What to work on:
Your answer must be every line of the data that holds the string "perform".

Given records:
|---|

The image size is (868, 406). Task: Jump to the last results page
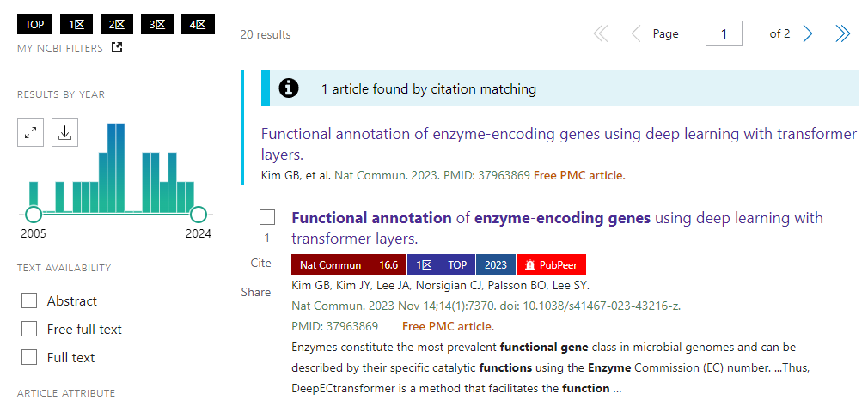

|---|

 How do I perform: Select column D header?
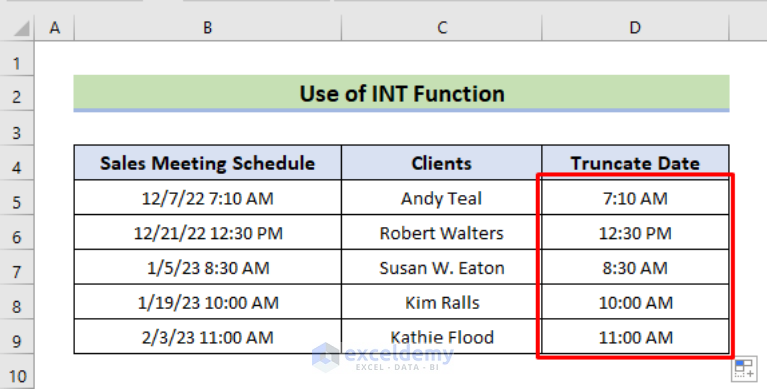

|---|

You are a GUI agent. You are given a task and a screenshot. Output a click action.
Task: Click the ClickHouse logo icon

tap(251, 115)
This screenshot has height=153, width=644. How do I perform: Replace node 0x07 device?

|---|

Exercise output:
 How do I perform: Select column D header?
This screenshot has height=153, width=644. How do I perform: Replace node 0x07 device?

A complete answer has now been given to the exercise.